> [Exercises]:
[1] Answer these questions about the mailing list thread on a Hadoop simulator:
(a) Which network simulator does the first post give as an example?
(b) In the block distribution example, how much data is stored and over how many nodes?
(c) What link does the reply suggest checking?
[2] Carry the mailing list thread on a Hadoop simulator on from the point where it stops.

> [Source text]:

You are viewing a plain text version of this content. The canonical link for it is here.
Posted to common-user@hadoop.apache.org by maneesh varshney <mv...@gmail.com> on 2011/07/19 03:08:58 UTC

Hadoop Discrete Event Simulator

Hello,

Perhaps somebody can point out if there have been efforts to "simulate"
Hadoop clusters.

What I mean is a discrete event simulator that models the hosts and the
networks and run hadoop algorithms for some synthetic workload. Something
similar to network simulators (for example, ns2).

If such as tool is available, I was hoping to use it for:
a. Getting a general sense of how the HDFS and MapReduce algorithms work.
For example, if I were to store 1TB data over 100 nodes, how would the
blocks get distributed.
b. Use the simulation to optimize my configuration parameters. For example,
the relationship between performance and number of cluster node, or number
of replicas, and so on.

The need for point b. above is to be able to study/analyze the performance
without (or before) actually running the algorithms on an actual cluster.

Thanks in advance,
Maneesh

PS: I apologize if this question has been asked earlier. I could not seem to
locate the search feature in the mailing list archive.

RE: Hadoop Discrete Event Simulator

Posted by Je...@shell.com.
Maneesh, 

You may want to check this out

https://issues.apache.org/jira/browse/HADOOP-5005

-----Original Message-----
From: maneesh varshney [mailto:mvarshney@gmail.com] 
Sent: Monday, July 18, 2011 8:09 PM
To: common-user@hadoop.apache.org
Subject: Hadoop Discrete Event Simulator

Hello,

Perhaps somebody can point out if there have been efforts to "simulate"

> [Records supplied]:
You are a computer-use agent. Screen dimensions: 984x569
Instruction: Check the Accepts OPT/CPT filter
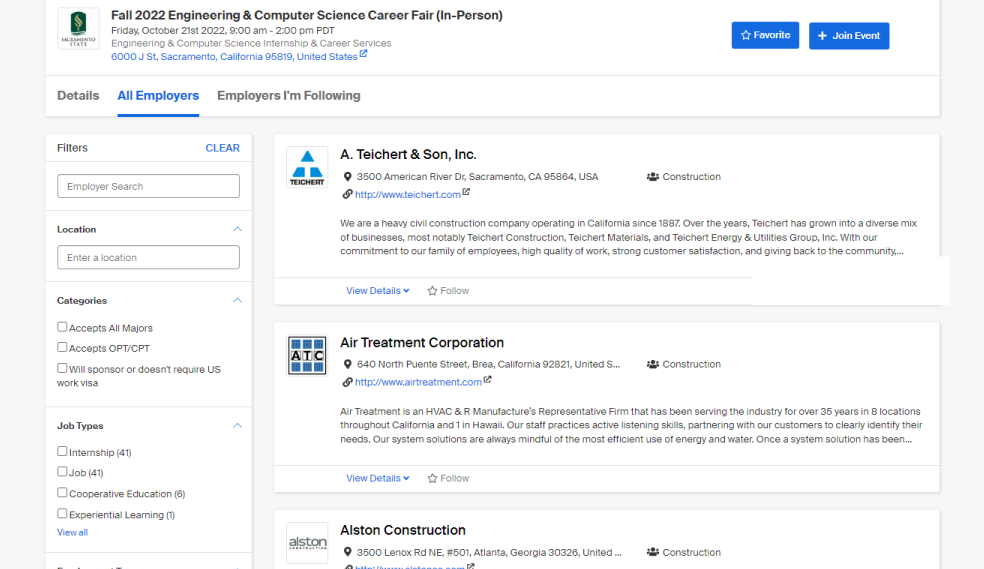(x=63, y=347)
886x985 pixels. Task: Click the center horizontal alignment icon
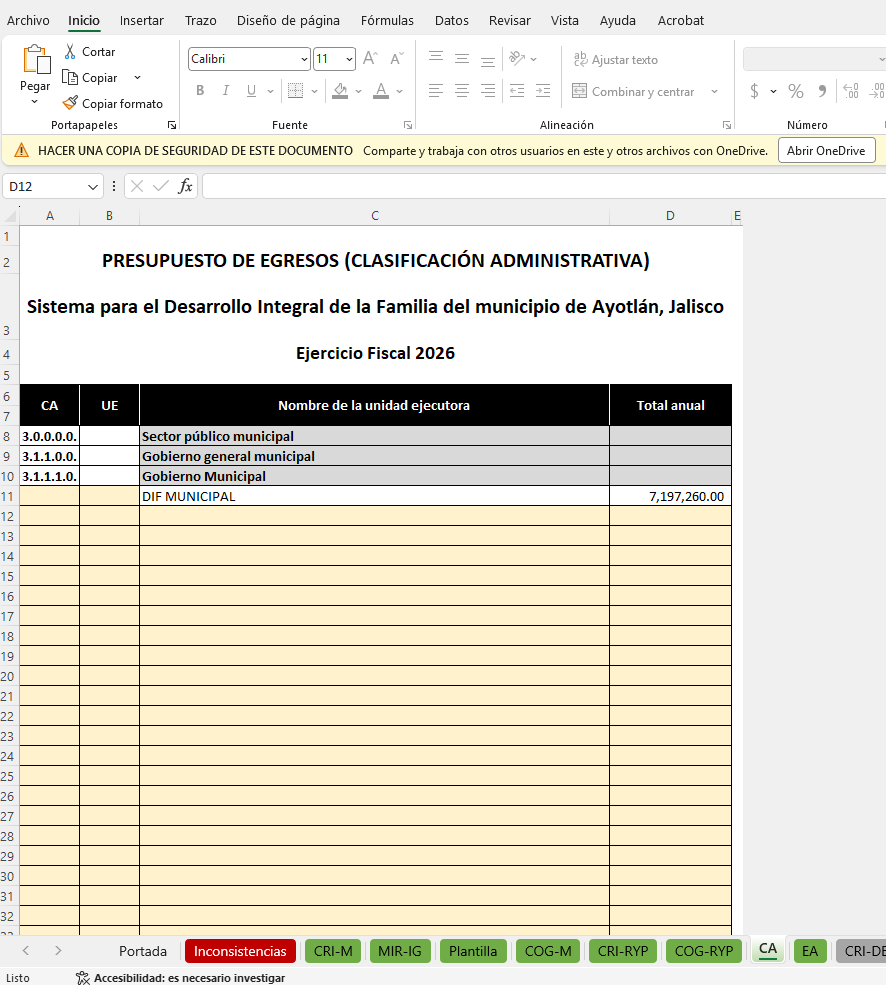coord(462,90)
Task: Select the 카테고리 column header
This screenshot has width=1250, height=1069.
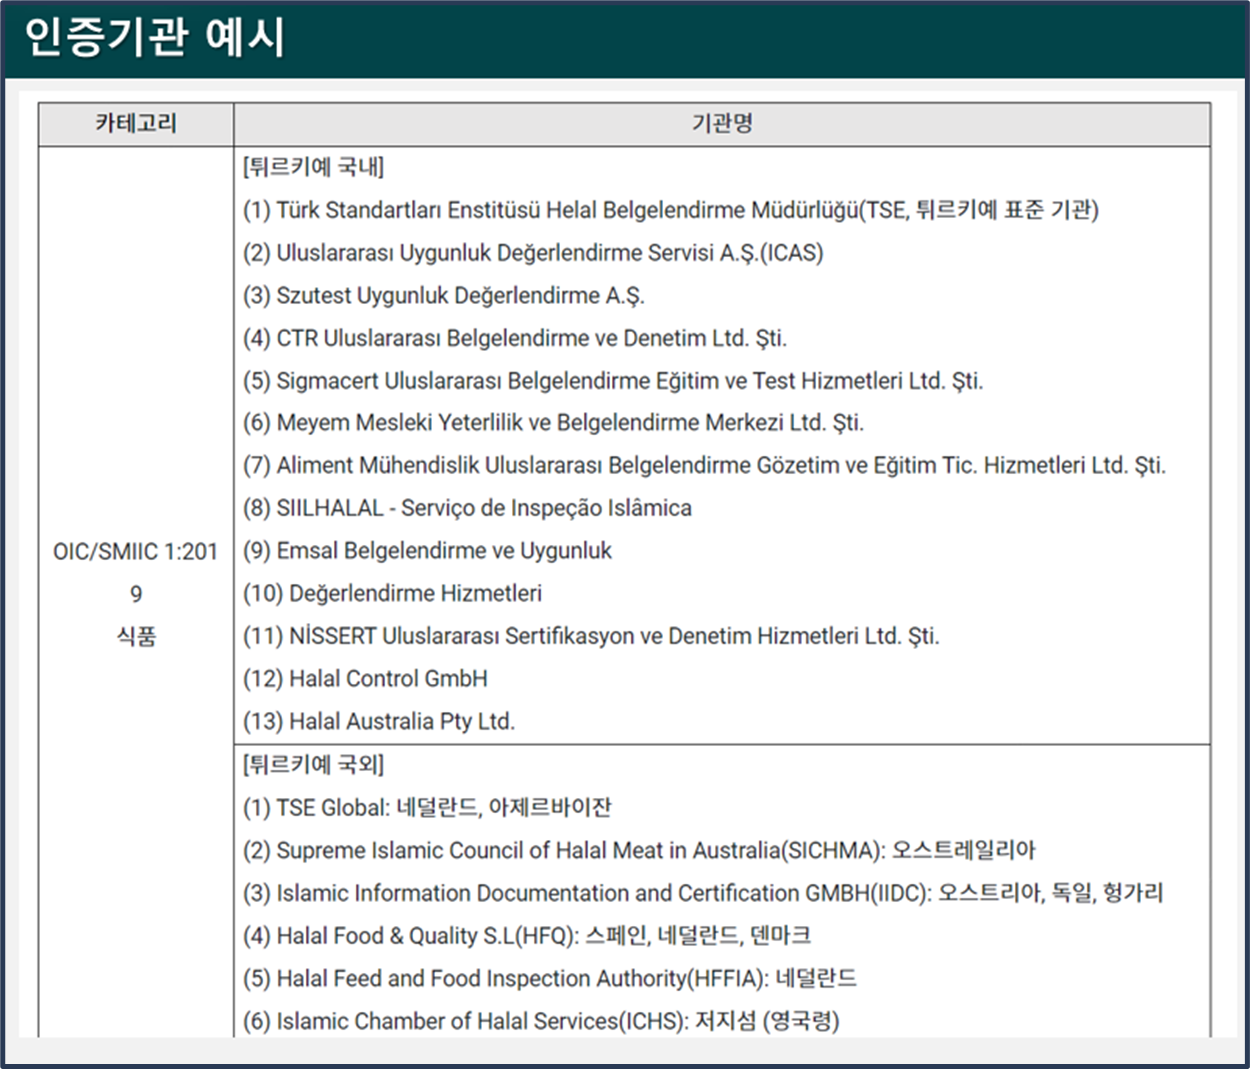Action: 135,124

...

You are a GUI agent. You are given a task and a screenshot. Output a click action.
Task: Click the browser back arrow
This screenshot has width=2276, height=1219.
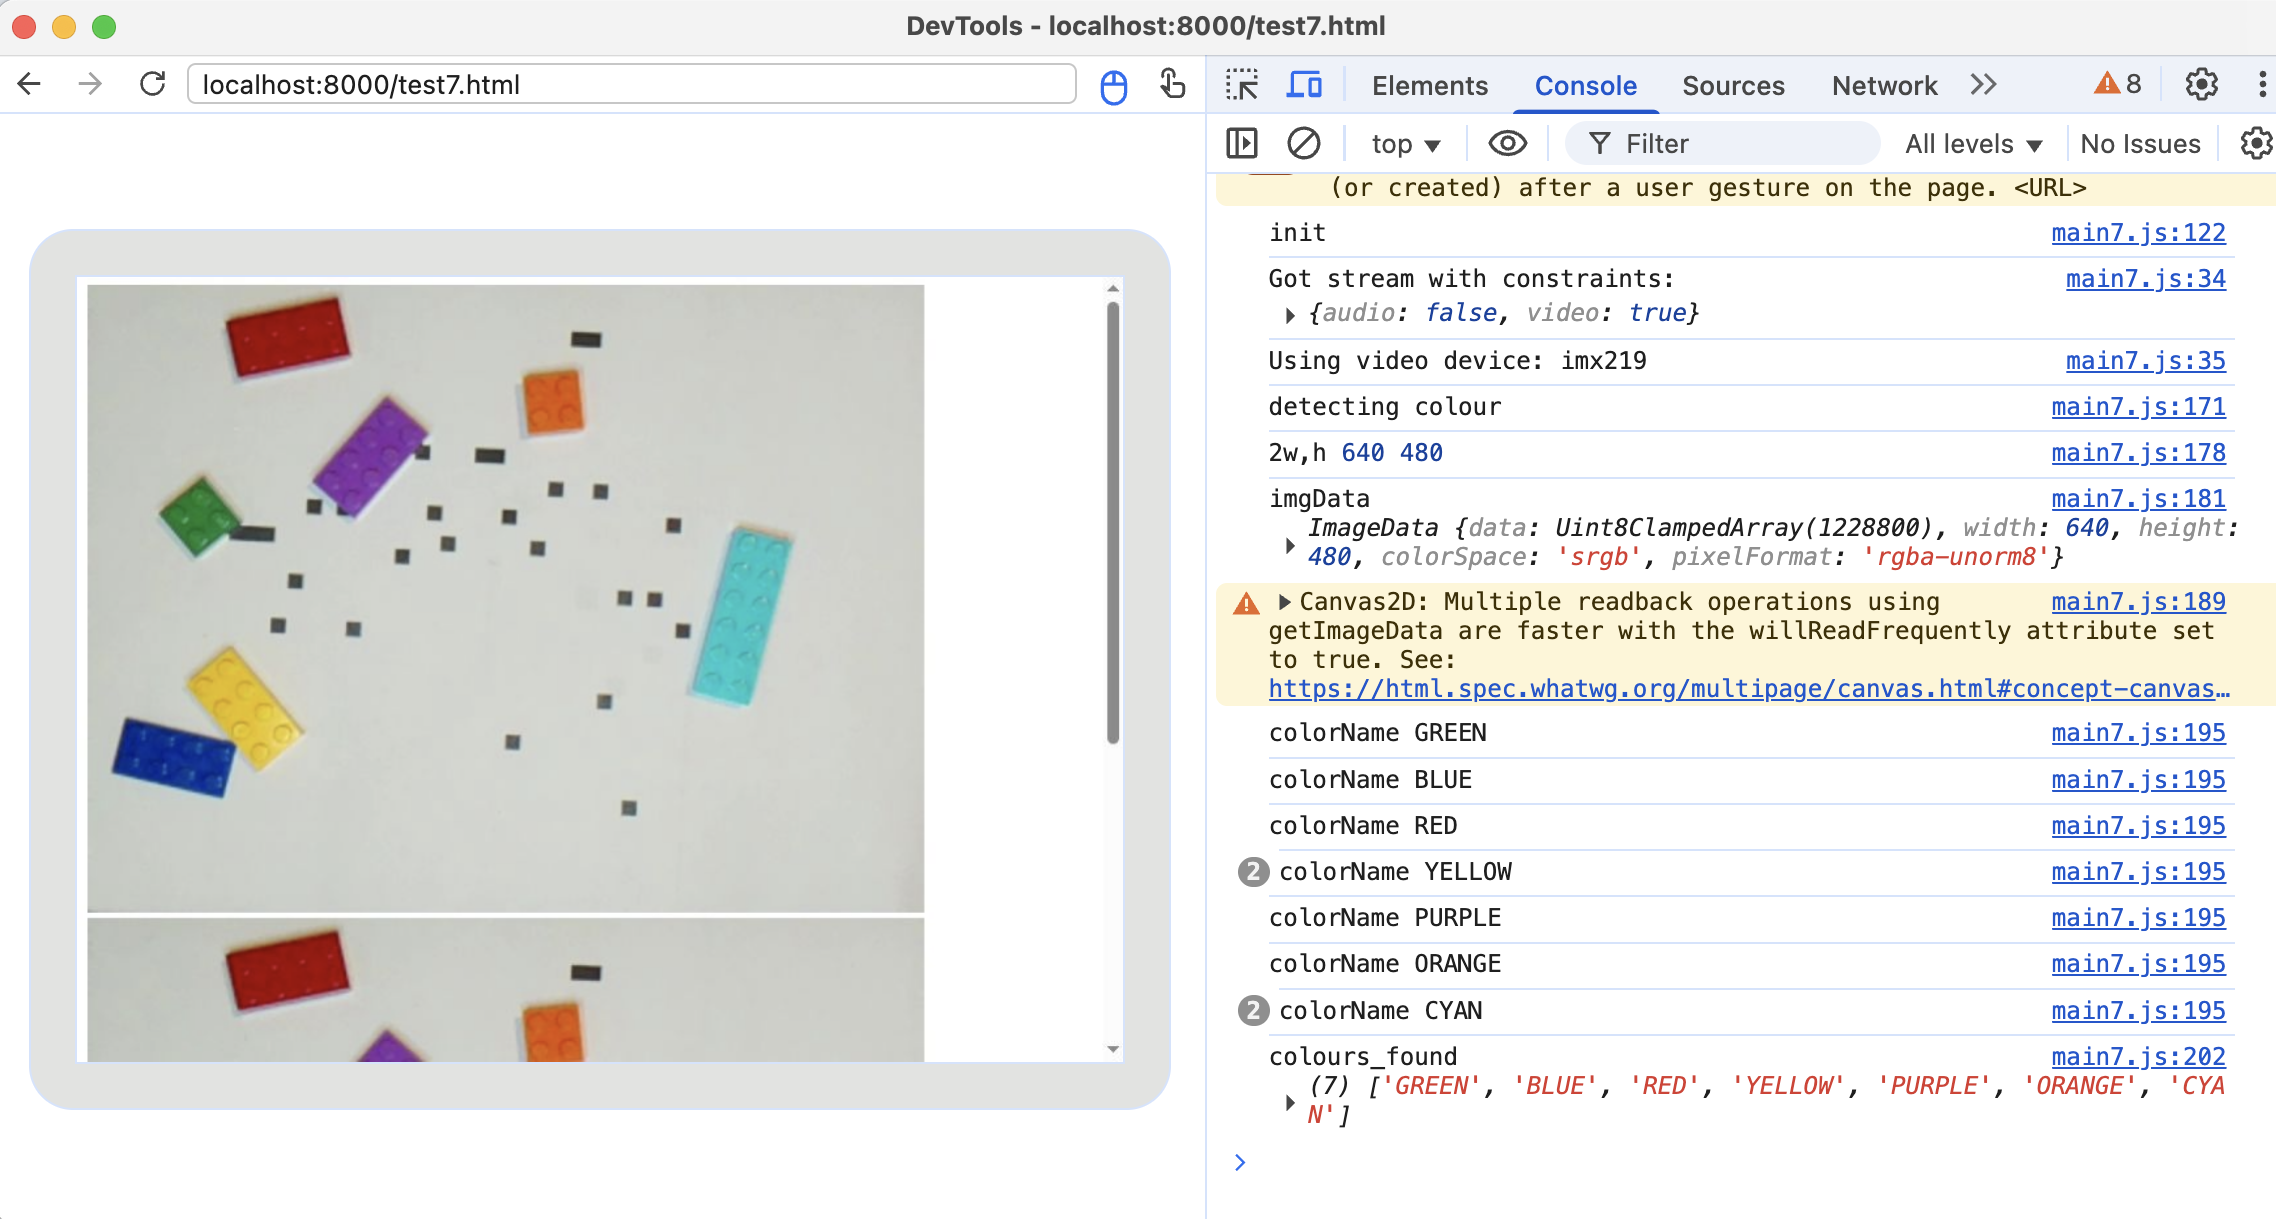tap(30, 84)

> [Answers for this exercise]:
[1]
(a) ns2
(b) 1TB of data over 100 nodes
(c) https://issues.apache.org/jira/browse/HADOOP-5005

[2]
Hadoop clusters.

What I mean is a discrete event simulator that models the hosts and the
networks and run hadoop algorithms for some synthetic workload.
Something
similar to network simulators (for example, ns2).

If such as tool is available, I was hoping to use it for:
a. Getting a general sense of how the HDFS and MapReduce algorithms
work.
For example, if I were to store 1TB data over 100 nodes, how would the
blocks get distributed.
b. Use the simulation to optimize my configuration parameters. For
example,
the relationship between performance and number of cluster node, or
number
of replicas, and so on.

The need for point b. above is to be able to study/analyze the
performance
without (or before) actually running the algorithms on an actual
cluster.

Thanks in advance,
Maneesh

PS: I apologize if this question has been asked earlier. I could not
seem to
locate the search feature in the mailing list archive.